### HOW TO COMPLETE THIS TASK:
Write only how many lines in this data include "computer".

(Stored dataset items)
::::
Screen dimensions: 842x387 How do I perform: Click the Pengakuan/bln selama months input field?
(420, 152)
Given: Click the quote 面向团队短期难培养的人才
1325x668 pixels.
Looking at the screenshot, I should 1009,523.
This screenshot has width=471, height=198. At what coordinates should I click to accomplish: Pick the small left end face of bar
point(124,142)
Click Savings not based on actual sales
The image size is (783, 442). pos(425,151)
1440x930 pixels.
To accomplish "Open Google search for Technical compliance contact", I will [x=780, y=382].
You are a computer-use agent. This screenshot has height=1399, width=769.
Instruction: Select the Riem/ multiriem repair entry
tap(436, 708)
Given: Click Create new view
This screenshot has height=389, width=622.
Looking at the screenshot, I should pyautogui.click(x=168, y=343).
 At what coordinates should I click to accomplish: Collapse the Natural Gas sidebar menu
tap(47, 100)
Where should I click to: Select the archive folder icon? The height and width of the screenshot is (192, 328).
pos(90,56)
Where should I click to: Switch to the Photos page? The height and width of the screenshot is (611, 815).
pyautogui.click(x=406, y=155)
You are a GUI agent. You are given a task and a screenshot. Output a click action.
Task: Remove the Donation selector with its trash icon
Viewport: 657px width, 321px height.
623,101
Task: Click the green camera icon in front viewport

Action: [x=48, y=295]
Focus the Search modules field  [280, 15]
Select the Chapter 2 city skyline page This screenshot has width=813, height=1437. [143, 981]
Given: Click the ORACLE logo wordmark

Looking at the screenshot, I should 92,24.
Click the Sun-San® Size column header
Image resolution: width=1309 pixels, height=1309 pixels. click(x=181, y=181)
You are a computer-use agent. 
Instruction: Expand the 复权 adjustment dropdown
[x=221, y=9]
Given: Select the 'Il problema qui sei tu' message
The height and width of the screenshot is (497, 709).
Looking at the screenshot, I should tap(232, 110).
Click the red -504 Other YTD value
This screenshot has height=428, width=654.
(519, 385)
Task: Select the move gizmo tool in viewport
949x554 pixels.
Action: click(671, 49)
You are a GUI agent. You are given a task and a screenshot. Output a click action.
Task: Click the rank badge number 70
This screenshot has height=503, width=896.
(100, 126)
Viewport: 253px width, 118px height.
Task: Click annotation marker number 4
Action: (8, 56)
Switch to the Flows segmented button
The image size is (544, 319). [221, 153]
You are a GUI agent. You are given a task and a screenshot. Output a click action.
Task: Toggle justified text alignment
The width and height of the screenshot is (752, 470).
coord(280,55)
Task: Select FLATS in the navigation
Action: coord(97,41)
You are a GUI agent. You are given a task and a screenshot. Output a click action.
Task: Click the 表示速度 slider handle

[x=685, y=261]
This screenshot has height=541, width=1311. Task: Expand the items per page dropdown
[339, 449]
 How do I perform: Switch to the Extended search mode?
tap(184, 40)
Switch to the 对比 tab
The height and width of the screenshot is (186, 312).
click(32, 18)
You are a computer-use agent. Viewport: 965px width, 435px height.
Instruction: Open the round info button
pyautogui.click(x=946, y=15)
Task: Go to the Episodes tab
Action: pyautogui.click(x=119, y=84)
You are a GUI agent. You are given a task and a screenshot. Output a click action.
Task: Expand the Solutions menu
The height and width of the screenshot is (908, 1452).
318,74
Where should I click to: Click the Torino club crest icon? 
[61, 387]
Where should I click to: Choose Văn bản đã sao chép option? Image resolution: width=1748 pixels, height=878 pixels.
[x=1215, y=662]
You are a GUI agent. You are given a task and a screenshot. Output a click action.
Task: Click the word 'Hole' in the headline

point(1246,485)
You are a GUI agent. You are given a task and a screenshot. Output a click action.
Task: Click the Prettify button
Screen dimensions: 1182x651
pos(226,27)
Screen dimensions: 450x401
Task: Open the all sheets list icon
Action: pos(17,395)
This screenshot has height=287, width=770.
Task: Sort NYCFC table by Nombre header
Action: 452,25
::::
### WRITTEN REPLY:
3